O Norte, muito macho, resolveu encarar e a putaria se instalou na América do Norte como nunca antes foi visto.

Ah, e o Sul teve sua bagaça chutada. Violentamente. O que era bem previsível, pois eles tinham metade da força militar de seus vizinhos nortistas, e controlar escravos se rebelando em seu território já era bastante trabalho.

Então, Guerra Civil e meu sonho.

Sonhei que morava num vilarejo nos arredores de Augusta, capital do Maine. Eu sei disso porque li numa plaquinha de madeira que dizia “Você está aqui” com uma setinha perto de Augusta.

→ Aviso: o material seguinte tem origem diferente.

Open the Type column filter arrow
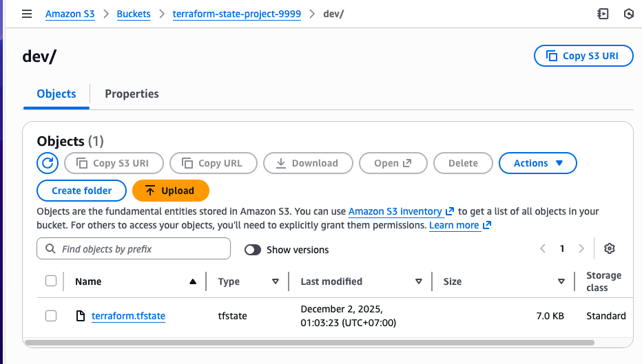642x364 pixels. click(276, 281)
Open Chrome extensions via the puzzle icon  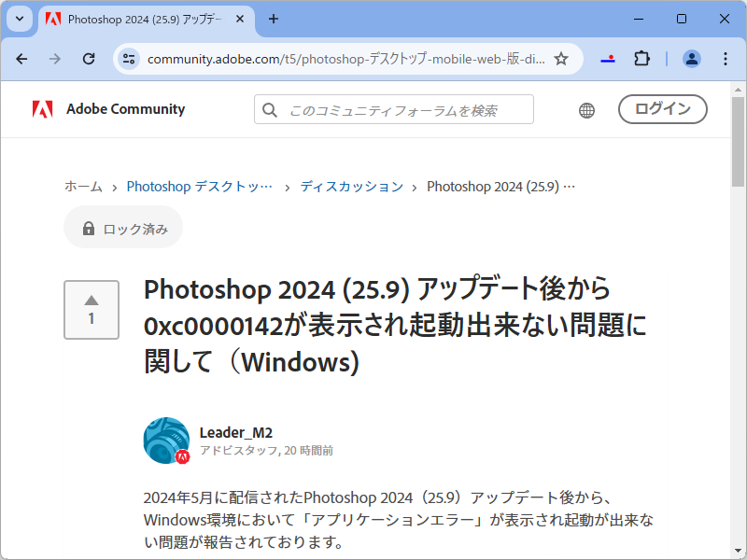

Era noite, e eu estava com meus amiguinhos passeando numa floresta há alguns quilômetros da nossa vila, caçando esquilos ou alces ou javalis ou alguma coisa. Encontramos um estranho na floresta, e ele nos informou de que estava fugindo de sua cidade, que havia sido invadida pelos confederados. A nova estratégia deles, informou o estranho que por algum motivo conhecia os planos militares do inimigo, é invadir pequenas cidades no Norte, como uma aposta logística pra fechar o cerco contra Lincoln. Porque tipo, era difícil tentar invadir o Norte vindo pelo Sul. Você ia passando e os escravos iam arremessando pedras e cocô em você até que você finalmente chegasse ao limite Norte-Sul. Dali em diante, os anti-escravagistas do Norte é que jogavam pedras e cocô em você, porque sabiam de onde você estava vindo e quem você era. É difícil lutar sob tais condições.

Então os soldados do presidente sulista entraram em barquinhos de papel e navegaram a costa leste até o Norte. Chegando lá, começaram a tocar o terror.

Antes que perguntem qualquer coisa, não se se isso realmente aconteceu. Eu imagino que não, caso contrário devo ter algum poder sobrenatural de aprender lições de História durante meus sonhos. E isso é melhor do que qualquer um de meus outros poderes sobrenaturais, que envolvem mas não se limitam aos incríveis poderes de “amassar latinhas de refrigerante com os pés” e “pegar ônibus errado”.

Coming attractions: Mais uma fabulosa resenha de Snes, o Legado. Não percam.


Escrito por Kid on Jul 3, 2005


Se você está lendo esta página, isso significa que você tem um modem e acesso à internet (e nada melhor pra fazer). E se você tem um modem e acessa a internet, isso significa que você conhece a história do Klaus.

O motivo da minha convicção é simples: A notoriedade que o caso Klaus alcançou, em tão pouco tempo, é uma coisa que agências de publicidade não ousam sequer sonhar. O malfadado vídeo que catapultou o moleque pra fama (e talvez pra cadeia muito em breve) foi distribuído via messengers da vida numa progressão geométrica, e ultrapassou até mesmo o tráfico gerado pela antiga corrente que pregava que o ICQ se tornaria pago e que uma menina da Iuguslávia tinha um tumor inoperável e que o Bill Gates apareceria na sua casa à meia noite pra comer a sua bunda ou algo assim.

Mas deixa eu explicar do começo, praqueles que talvez tenham passado a última semana embaixo de uma pedra e não souberam da história. Sempre tem os desinformados, né.

Então, tinha esse cara né, o Klaus. Ele um dia decidiu fornicar com uma vadia qualquer da vida. A idéia já era boa, mas aí ele teve uma melhor! Não sabendo que sua vida seria arruinada irreversivelmente no processo, ele decidiu registrar a foda cinematograficamente com uma webcam, sem o consentimento - ou ao menos conhecimento - da menina. Acontece que a tal foda acabou nunca se consumando, provavelmente porque seriam necessárias quatro pirocas como a do moleque pra alcançar a largura de um lápis. Como se isso não fosse o bastante para garantir humilhação instantânea, o moleque teve a incrível habilidade de não conseguir meter na menina. É isso mesmo que você leu: o vídeo é nada além de oito longos minutos de uma constrangedora tentativa de sexo, embora o garoto ainda ache que está ALOPRANDO DEMAIS e ficar mandando caras e bocas pra câmera. Tipo, MALANDRAÇO, ein?

Nego tenta transmitir imagens de si mesmo trepando e se dá mal. Hmm, notou as semelhanças o filme American Pie? A velha “A vida imita a arte” era verdade, e apenas um episódio dessa natureza poderia confirmar a teoria. E, assim como no filme, a filmagem acabaria se tornando um motivo de muita humilhação e alguns lares destruídos.